Segment Open

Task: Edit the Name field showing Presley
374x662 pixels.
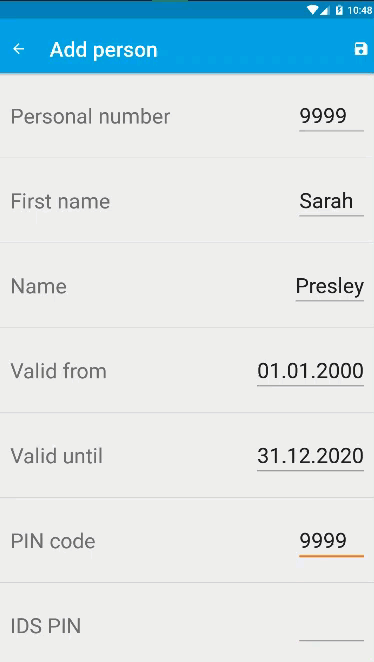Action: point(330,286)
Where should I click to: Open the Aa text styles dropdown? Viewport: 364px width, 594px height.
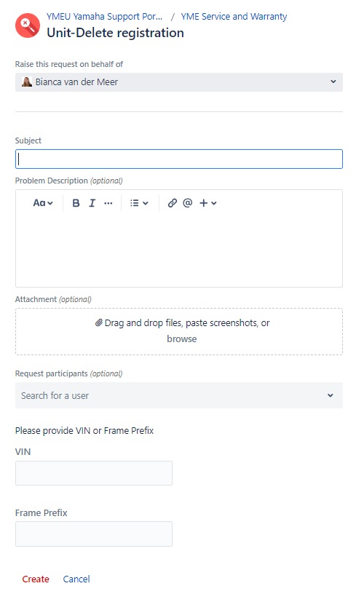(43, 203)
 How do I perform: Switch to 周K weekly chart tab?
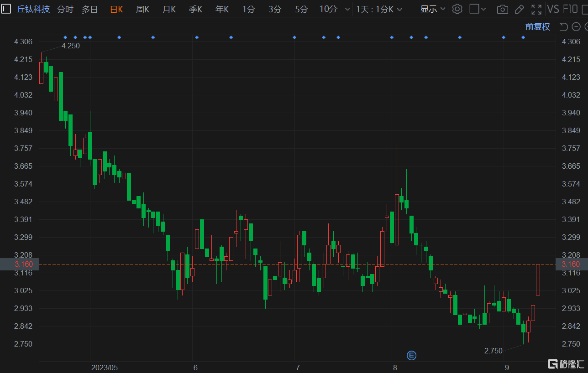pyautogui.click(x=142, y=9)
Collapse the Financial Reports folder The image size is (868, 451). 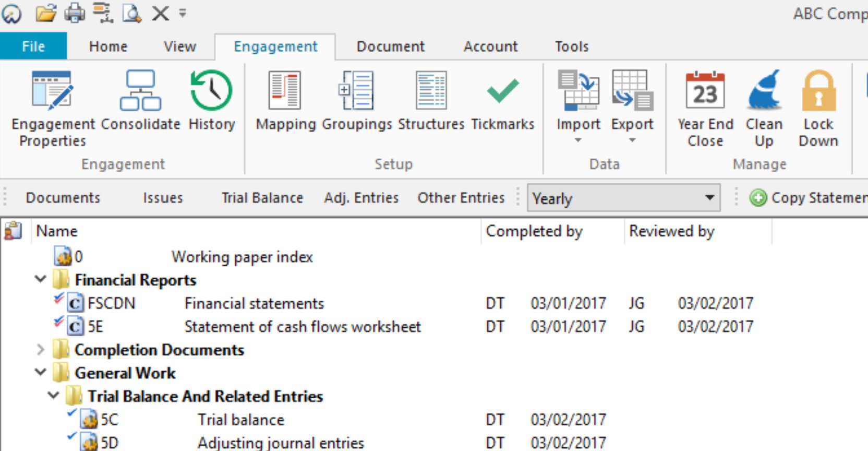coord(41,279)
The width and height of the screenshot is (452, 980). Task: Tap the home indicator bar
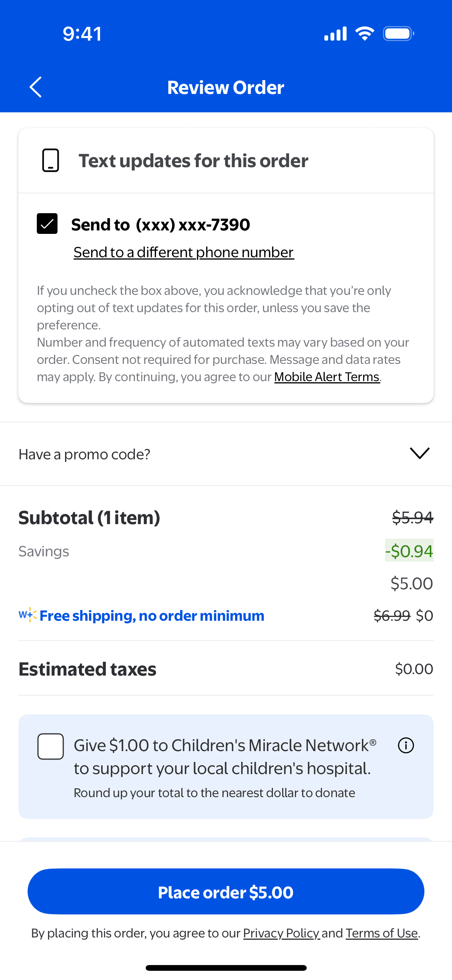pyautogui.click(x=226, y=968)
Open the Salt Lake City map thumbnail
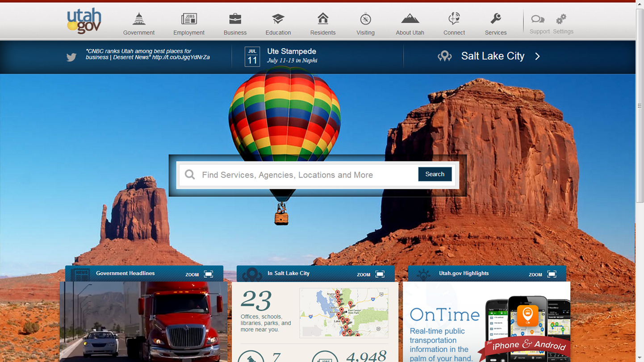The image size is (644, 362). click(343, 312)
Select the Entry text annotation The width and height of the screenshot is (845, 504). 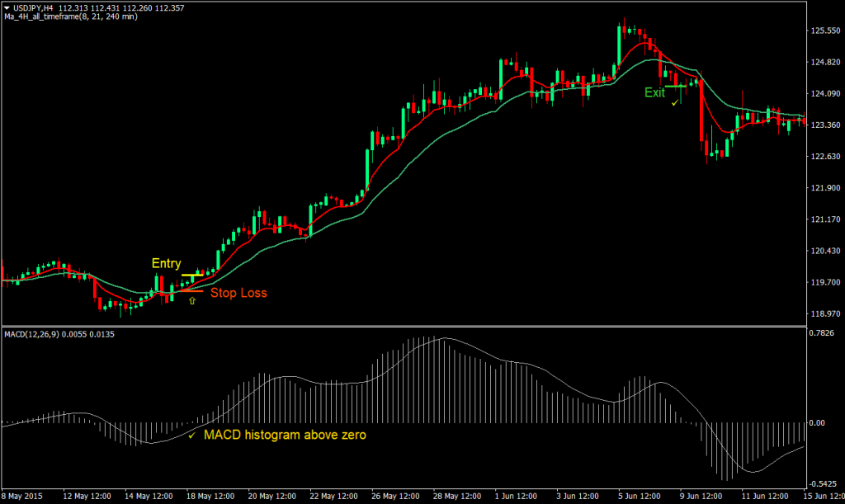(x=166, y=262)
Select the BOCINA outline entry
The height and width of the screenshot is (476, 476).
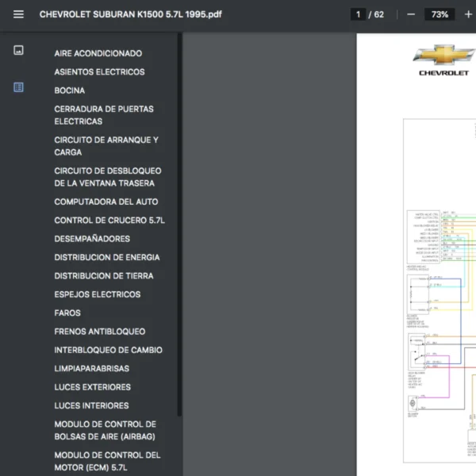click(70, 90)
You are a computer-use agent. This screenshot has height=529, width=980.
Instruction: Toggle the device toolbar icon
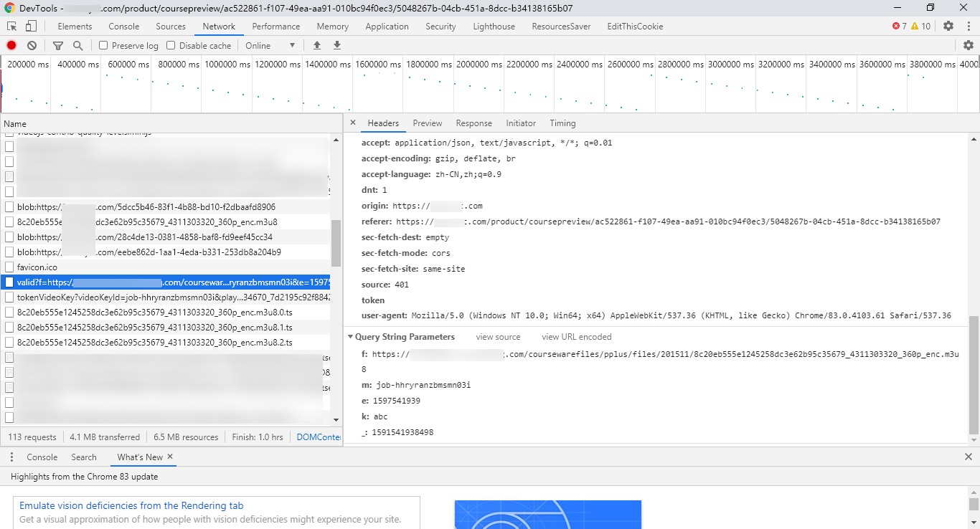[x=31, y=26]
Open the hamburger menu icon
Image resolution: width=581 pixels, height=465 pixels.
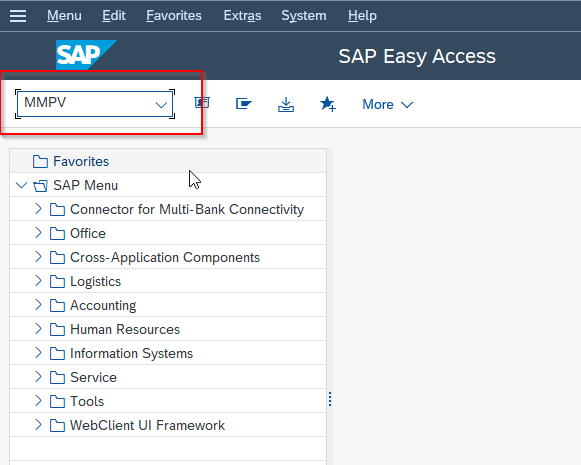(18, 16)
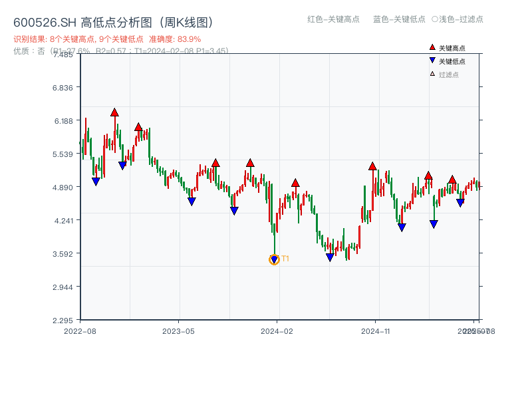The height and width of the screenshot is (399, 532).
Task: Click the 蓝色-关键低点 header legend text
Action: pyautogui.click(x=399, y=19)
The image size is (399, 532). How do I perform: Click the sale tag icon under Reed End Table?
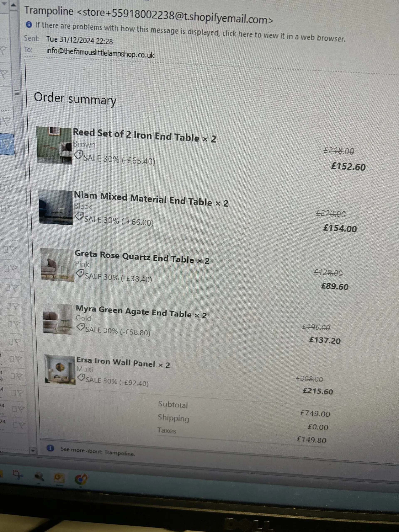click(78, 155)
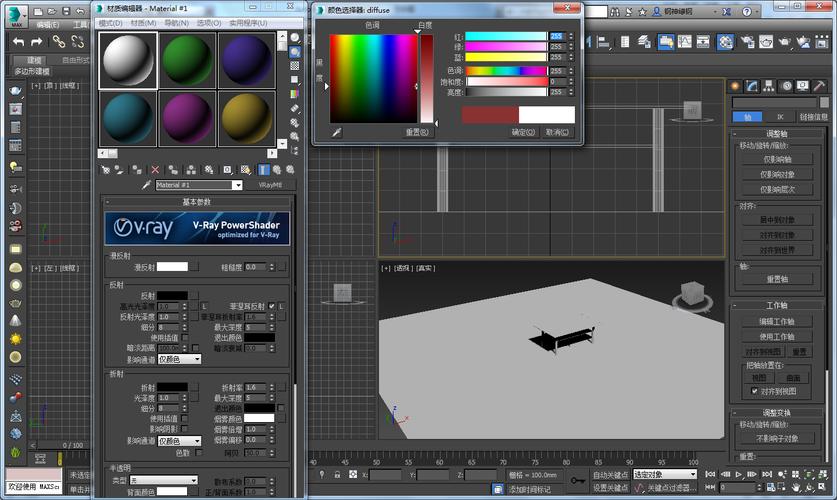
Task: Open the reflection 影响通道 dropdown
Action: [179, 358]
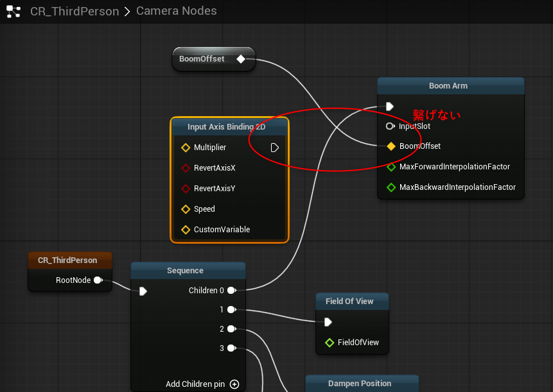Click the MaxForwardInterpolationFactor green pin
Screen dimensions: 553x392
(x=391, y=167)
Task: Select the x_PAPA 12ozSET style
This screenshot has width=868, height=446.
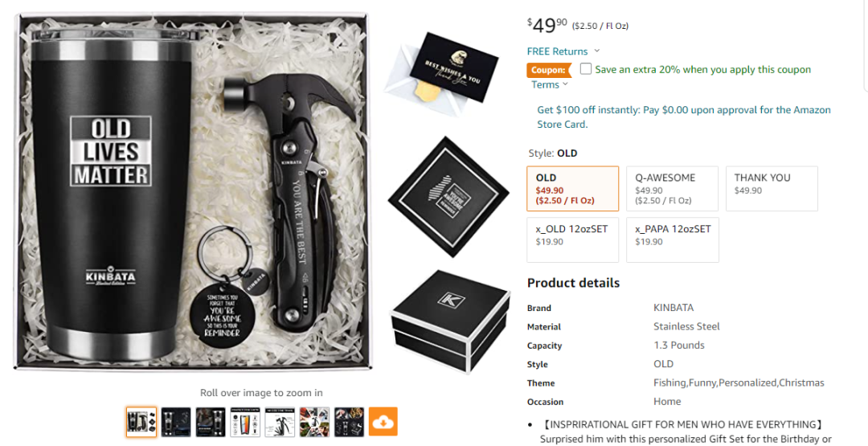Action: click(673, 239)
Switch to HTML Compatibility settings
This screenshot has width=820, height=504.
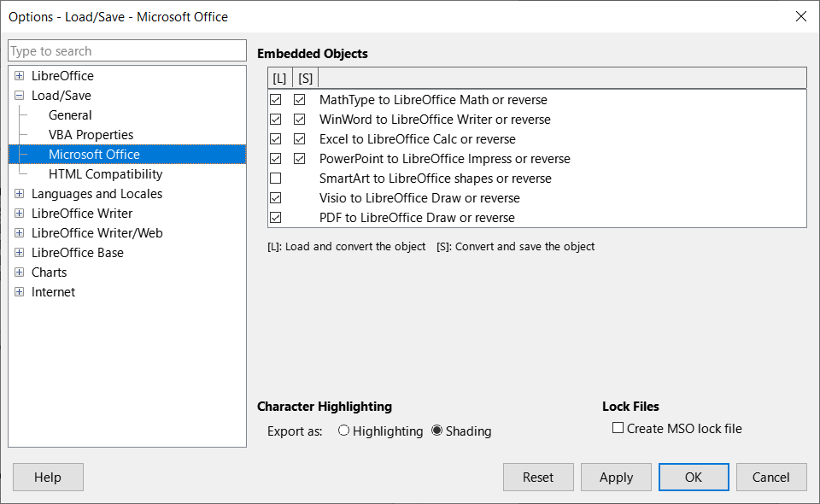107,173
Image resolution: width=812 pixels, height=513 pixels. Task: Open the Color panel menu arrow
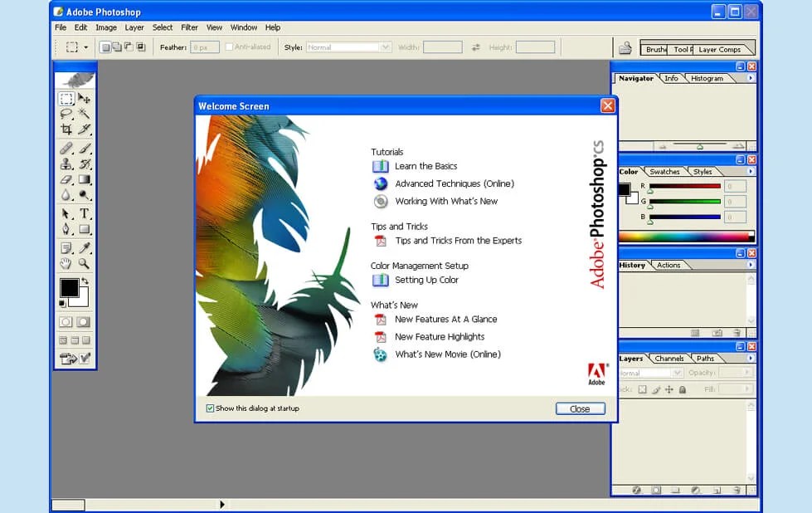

Segment Closed

*Work instruction:* The answer is the lines above from the one with "The image size is (399, 532)." to the one with "Task: Select the x_PAPA 12ozSET style", set down exactly, with no pictures.

*Answer space:*
The image size is (399, 532). How do I perform: Click the sale tag icon under Reed End Table?
click(78, 155)
Task: Open the reflection 影响通道 dropdown
Action: [179, 358]
Click the MaxForwardInterpolationFactor green pin
Screen dimensions: 553x392
(x=391, y=167)
Task: Select the x_PAPA 12ozSET style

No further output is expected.